▶ Work request: Output exactly the line that includes "Instruction: Switch to the AUTO1 browser tab" and all the lines after it through the end of the listing below, and nothing more.

▶ Records for the task:
□ □ □ □

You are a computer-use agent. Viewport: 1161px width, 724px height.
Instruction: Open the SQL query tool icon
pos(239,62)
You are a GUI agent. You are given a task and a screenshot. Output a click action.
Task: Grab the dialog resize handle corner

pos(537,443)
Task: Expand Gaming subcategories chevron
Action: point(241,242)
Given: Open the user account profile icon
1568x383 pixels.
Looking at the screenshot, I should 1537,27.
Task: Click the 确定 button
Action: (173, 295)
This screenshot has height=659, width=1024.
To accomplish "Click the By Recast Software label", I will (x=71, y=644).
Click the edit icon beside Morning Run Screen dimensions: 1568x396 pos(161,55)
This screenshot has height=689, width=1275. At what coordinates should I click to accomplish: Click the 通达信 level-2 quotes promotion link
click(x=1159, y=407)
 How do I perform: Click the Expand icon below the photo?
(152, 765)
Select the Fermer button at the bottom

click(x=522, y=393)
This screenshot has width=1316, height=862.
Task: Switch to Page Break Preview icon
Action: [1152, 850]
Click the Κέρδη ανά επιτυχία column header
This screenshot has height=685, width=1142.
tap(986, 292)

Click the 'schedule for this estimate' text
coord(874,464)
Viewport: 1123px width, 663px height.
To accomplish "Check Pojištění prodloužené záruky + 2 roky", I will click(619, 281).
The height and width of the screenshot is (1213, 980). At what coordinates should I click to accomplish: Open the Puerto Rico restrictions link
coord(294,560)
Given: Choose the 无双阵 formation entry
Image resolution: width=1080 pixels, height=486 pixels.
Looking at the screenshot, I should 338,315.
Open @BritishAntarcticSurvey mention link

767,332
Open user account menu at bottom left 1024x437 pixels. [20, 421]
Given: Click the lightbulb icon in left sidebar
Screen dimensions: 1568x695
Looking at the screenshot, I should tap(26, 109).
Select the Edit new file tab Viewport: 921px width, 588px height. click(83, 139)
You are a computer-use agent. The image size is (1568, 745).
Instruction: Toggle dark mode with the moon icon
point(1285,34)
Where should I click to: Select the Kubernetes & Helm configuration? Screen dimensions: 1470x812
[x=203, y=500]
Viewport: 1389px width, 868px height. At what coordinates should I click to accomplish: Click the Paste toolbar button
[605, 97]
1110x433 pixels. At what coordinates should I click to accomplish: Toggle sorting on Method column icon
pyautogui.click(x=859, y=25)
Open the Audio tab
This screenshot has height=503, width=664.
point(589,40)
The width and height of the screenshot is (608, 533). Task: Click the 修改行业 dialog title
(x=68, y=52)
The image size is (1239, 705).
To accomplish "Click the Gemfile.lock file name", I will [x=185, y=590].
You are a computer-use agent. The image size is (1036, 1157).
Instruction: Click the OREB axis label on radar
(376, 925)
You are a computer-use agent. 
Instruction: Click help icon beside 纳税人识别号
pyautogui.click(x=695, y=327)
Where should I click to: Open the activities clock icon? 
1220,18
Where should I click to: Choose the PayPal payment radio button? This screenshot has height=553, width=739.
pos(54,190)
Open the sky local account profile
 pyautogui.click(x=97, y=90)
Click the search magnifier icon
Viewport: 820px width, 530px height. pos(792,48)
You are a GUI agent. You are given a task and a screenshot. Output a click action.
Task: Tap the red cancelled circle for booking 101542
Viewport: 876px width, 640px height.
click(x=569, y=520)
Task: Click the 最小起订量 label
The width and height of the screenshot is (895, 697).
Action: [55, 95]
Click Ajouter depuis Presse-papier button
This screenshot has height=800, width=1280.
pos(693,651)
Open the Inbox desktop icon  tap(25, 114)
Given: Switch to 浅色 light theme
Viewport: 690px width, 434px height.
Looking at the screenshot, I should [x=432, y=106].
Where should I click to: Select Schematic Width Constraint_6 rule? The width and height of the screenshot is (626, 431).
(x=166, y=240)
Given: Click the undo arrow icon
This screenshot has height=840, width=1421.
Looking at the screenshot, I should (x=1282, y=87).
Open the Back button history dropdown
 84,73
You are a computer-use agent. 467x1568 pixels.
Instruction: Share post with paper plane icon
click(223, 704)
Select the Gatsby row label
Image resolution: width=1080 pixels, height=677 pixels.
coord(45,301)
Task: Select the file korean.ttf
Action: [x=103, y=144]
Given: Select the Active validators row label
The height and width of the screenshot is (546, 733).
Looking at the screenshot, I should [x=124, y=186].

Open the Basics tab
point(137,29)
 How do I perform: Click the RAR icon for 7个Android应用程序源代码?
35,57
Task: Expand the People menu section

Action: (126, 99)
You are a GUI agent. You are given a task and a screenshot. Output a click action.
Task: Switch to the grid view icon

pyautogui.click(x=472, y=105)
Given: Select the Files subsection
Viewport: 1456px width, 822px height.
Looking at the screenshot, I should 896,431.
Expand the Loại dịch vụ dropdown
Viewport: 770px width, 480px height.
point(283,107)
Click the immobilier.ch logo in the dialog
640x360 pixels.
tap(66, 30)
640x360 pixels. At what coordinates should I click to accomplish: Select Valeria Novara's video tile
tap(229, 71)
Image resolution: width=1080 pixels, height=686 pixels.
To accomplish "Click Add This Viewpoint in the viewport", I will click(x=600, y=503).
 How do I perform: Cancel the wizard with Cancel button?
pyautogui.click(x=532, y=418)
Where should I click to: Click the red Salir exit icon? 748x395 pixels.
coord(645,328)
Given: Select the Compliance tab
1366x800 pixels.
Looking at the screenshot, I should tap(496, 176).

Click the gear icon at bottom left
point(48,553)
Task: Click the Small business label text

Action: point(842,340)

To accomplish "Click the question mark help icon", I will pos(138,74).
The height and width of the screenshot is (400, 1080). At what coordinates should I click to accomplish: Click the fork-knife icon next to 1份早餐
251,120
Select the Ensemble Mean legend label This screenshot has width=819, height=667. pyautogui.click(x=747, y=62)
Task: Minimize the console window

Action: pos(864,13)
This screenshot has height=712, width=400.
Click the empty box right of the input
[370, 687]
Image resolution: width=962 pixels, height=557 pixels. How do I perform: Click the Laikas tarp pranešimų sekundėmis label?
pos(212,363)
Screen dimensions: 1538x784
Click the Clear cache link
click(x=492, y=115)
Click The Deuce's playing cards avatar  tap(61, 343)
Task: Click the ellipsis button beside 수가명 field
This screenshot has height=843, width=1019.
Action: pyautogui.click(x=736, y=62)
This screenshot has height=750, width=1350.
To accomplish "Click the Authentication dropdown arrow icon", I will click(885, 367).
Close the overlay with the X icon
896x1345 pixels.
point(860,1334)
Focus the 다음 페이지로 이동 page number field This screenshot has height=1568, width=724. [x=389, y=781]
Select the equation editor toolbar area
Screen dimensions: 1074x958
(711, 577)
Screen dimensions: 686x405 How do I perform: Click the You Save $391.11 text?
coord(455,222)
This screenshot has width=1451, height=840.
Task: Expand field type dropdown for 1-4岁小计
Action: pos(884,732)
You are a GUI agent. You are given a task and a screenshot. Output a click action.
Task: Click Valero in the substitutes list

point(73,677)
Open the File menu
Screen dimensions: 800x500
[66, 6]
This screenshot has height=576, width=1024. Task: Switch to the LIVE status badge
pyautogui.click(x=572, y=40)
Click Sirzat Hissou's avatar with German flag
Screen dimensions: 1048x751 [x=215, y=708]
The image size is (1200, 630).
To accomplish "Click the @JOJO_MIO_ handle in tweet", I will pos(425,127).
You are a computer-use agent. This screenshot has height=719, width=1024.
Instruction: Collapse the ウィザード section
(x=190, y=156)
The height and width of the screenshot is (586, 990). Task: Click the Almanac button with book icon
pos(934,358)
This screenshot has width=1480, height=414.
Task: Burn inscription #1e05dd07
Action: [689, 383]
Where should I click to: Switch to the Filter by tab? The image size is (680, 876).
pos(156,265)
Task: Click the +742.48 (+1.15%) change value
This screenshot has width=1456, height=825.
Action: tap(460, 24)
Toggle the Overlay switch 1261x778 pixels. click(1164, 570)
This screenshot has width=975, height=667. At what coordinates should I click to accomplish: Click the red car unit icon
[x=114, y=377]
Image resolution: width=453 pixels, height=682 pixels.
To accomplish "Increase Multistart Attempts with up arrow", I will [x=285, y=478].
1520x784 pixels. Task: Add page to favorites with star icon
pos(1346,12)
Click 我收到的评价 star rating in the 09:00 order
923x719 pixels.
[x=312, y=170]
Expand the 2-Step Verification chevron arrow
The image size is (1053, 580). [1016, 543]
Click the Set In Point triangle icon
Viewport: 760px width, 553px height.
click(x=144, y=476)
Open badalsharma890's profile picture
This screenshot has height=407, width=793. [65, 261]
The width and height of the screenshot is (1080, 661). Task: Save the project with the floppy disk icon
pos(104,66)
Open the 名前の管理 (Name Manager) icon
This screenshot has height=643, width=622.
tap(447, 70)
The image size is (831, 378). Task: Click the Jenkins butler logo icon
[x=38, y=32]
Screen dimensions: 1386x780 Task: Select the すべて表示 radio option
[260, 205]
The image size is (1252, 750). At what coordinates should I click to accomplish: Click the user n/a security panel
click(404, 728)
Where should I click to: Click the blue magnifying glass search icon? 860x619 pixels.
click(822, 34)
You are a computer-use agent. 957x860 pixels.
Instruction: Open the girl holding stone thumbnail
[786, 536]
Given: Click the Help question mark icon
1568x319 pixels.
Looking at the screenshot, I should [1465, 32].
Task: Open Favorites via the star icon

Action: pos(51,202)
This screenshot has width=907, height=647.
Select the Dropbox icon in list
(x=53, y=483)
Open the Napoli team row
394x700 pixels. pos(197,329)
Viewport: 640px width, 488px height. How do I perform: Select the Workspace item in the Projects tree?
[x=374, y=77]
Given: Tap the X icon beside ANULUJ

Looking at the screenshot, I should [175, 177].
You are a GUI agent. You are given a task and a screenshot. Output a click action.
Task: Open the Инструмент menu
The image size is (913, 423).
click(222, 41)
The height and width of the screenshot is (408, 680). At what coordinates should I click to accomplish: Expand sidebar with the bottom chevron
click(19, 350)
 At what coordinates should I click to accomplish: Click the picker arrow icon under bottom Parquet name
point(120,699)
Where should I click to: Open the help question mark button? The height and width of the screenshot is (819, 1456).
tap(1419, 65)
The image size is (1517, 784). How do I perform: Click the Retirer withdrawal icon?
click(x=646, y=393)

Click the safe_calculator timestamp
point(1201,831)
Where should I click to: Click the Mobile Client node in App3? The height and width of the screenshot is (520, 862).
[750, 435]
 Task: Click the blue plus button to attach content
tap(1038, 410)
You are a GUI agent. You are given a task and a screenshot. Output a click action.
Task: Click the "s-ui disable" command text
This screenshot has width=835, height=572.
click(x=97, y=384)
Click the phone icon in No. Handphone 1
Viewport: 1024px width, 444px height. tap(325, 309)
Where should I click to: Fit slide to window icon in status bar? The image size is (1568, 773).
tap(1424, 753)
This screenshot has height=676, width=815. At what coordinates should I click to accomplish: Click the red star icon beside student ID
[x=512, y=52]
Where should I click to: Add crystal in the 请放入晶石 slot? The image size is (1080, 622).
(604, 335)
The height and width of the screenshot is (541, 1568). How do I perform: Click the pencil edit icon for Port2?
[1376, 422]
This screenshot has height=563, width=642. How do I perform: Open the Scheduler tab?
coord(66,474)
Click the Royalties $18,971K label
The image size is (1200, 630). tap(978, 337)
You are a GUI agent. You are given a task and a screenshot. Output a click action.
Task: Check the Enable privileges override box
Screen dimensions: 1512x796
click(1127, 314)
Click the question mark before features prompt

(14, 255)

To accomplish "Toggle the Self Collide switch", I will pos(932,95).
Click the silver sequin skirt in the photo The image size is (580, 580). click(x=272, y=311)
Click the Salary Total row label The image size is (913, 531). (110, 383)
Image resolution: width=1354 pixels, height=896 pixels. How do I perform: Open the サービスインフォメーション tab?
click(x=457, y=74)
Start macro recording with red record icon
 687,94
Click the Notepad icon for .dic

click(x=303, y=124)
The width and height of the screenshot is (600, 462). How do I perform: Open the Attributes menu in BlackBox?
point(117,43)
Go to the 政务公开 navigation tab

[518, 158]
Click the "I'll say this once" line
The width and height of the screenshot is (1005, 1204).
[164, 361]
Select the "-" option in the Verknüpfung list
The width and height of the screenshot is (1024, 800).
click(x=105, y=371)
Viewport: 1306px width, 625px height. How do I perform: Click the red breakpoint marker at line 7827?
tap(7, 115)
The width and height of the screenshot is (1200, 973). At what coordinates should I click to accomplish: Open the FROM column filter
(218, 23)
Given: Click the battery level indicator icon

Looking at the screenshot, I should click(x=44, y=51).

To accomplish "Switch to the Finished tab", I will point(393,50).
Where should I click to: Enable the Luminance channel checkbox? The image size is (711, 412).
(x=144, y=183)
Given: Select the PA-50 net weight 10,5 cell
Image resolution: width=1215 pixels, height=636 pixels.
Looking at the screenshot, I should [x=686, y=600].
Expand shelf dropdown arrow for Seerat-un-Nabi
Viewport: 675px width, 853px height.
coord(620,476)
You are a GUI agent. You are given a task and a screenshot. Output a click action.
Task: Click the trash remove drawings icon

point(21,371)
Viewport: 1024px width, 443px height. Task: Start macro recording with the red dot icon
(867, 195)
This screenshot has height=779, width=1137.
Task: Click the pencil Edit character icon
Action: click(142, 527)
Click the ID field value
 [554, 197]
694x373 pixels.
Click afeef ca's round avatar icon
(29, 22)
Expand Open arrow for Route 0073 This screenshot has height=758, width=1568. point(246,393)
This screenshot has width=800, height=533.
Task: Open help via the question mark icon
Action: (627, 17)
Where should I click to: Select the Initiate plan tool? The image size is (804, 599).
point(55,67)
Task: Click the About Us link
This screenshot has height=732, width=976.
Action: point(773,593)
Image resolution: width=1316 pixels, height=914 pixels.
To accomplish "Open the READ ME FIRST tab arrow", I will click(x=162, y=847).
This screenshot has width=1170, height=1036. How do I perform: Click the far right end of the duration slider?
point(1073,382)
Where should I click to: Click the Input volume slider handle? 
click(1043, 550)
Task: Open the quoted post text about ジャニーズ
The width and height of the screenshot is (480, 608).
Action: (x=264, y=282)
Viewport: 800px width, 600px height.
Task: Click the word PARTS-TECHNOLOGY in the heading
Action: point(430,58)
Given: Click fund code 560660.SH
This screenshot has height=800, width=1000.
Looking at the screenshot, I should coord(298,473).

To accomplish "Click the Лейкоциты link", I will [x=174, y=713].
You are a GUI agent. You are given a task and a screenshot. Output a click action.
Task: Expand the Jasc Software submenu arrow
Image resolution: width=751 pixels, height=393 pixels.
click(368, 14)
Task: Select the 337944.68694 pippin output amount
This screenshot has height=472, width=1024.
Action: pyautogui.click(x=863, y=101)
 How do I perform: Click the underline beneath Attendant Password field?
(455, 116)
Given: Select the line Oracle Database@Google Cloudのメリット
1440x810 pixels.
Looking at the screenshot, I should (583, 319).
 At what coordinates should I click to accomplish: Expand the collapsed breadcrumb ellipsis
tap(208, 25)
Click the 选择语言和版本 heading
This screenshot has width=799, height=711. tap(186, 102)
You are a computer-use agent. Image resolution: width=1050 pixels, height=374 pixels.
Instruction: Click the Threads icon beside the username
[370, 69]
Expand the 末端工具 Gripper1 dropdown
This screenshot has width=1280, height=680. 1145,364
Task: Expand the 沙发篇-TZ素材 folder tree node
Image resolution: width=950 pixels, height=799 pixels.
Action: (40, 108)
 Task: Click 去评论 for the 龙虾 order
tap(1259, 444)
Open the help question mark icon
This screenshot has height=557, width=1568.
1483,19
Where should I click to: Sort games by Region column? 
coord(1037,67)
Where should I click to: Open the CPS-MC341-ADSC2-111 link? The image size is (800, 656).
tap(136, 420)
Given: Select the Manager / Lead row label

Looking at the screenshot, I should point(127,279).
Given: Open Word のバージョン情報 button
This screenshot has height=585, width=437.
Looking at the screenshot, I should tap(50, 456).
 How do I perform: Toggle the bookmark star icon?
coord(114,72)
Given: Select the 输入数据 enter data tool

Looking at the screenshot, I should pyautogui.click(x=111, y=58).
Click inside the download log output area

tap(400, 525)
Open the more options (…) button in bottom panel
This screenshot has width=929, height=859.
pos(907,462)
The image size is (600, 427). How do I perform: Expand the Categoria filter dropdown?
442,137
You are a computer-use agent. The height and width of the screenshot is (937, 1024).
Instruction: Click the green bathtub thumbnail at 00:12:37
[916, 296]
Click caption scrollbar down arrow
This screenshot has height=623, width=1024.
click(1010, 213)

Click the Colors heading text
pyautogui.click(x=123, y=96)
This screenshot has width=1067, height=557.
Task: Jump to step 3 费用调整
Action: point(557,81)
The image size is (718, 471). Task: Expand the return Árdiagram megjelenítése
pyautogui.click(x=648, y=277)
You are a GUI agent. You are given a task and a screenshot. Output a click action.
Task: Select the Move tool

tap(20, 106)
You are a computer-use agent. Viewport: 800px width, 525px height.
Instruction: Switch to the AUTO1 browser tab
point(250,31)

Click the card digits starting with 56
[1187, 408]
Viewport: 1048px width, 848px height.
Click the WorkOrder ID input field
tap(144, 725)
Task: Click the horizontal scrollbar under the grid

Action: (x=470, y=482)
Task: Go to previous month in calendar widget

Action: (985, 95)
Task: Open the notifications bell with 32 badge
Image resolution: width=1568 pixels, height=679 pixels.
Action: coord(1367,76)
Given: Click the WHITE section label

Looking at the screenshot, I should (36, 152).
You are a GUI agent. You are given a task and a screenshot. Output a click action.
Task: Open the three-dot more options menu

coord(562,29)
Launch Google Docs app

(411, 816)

□ □ □ □

▶ Response to this exercise:
Instruction: Switch to the AUTO1 browser tab
point(250,31)

Click the card digits starting with 56
[1187, 408]
Viewport: 1048px width, 848px height.
Click the WorkOrder ID input field
tap(144, 725)
Task: Click the horizontal scrollbar under the grid

Action: (x=470, y=482)
Task: Go to previous month in calendar widget

Action: (985, 95)
Task: Open the notifications bell with 32 badge
Image resolution: width=1568 pixels, height=679 pixels.
Action: coord(1367,76)
Given: Click the WHITE section label

Looking at the screenshot, I should (36, 152).
You are a GUI agent. You are given a task and a screenshot. Output a click action.
Task: Open the three-dot more options menu

coord(562,29)
Launch Google Docs app

(411, 816)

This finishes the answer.